## Text section
◆ ◆ ◆ ◆
The battalion was mobilised, along with the rest of the regiment, for Operation Motorman. The UDR provided 5300 soldiers in support of the regular army. After this there was a battalion mobilisation of 9 UDR to help guard the new Belfast city centre segment. This was a zone in the commercial heart of Belfast where 41 streets had been sealed off with barbed wire entanglements and steel fences to prevent explosives being brought in. No cars could be parked there and all shoppers and workers entering the few open streets being searched. Accommodation was found for them in the former Grand Central Hotel in Royal Avenue which was being used as an army base for the city centre.

==Uniform, armament & equipment==

See: Ulster Defence Regiment Uniform, armament & equipment

==Casualties==
Lance Corporal L. Colin Houston, aged 30, was killed at his home in Dunmurry by gunmen from the Irish National Liberation Army on 20 January 1984. Lance Corporal Houston died in his wife's arms. He had only recently joined the training team at the UDR's Ballykinlar Training Camp.
◆ ◆ ◆ ◆
## Entries provided
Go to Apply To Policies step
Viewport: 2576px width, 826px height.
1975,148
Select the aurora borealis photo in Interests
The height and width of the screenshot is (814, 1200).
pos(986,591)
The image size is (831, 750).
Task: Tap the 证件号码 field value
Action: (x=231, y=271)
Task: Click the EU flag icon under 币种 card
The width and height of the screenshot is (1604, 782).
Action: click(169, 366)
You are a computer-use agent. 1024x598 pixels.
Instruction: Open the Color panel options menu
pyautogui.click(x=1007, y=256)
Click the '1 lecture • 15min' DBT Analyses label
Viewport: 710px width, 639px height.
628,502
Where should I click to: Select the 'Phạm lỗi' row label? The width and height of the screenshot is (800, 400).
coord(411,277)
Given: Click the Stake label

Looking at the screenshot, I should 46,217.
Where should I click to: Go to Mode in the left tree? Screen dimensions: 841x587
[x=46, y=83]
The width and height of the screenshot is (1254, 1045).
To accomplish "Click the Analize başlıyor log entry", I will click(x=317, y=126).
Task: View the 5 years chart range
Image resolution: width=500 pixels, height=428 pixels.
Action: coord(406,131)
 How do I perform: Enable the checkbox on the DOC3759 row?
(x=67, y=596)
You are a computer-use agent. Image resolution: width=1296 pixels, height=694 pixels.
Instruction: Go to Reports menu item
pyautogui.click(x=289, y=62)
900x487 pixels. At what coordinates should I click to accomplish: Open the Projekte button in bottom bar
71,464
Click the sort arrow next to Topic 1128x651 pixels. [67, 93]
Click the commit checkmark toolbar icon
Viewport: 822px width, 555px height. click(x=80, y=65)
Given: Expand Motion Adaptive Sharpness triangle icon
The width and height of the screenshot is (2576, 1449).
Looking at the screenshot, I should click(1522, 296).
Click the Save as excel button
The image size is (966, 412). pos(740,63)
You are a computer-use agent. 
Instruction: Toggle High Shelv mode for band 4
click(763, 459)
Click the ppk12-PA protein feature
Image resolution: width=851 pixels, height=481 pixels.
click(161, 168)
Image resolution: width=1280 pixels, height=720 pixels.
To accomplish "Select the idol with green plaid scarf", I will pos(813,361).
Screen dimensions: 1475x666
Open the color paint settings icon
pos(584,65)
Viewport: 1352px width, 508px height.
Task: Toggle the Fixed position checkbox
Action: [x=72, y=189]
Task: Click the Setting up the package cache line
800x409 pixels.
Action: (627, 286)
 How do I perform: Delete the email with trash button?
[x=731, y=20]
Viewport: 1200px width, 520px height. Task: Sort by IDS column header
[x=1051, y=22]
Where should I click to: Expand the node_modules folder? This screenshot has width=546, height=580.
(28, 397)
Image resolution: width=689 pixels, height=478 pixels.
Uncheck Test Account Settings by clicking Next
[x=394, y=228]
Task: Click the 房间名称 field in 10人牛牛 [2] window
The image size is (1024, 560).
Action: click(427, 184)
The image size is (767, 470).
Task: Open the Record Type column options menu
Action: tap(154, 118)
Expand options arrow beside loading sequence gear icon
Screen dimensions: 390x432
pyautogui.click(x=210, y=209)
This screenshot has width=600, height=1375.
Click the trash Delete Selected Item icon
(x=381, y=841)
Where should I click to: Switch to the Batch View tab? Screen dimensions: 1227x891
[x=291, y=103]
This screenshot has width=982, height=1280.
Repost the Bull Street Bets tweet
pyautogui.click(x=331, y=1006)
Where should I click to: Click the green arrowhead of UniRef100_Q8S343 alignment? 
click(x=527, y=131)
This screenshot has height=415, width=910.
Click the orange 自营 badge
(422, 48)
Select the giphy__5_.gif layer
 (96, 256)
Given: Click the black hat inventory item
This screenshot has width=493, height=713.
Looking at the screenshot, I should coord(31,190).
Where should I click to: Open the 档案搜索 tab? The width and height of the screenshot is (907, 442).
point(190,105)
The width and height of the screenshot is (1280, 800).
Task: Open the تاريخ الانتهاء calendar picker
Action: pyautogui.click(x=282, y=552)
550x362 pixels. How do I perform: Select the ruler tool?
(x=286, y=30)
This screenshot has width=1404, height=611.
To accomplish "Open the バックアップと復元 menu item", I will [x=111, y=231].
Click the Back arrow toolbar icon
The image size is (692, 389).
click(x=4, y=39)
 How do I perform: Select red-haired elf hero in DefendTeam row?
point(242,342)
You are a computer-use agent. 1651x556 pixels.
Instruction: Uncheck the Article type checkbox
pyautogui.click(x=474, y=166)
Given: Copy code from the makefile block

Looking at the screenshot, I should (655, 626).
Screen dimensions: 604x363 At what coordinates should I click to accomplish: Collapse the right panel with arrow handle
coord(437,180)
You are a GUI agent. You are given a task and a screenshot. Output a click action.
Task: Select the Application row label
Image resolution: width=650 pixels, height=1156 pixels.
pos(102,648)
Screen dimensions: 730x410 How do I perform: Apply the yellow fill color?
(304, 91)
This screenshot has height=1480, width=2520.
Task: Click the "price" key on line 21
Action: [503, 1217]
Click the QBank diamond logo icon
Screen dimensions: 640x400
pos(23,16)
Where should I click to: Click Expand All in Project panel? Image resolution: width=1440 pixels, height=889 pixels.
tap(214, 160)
◆ ◆ ◆ ◆
## Work request
List every named place (city, street, building, town, or camp) that the text about the UDR battalion mentions.

## Result for this exercise
Belfast
Grand Central Hotel
Royal Avenue
Dunmurry
Ballykinlar Training Camp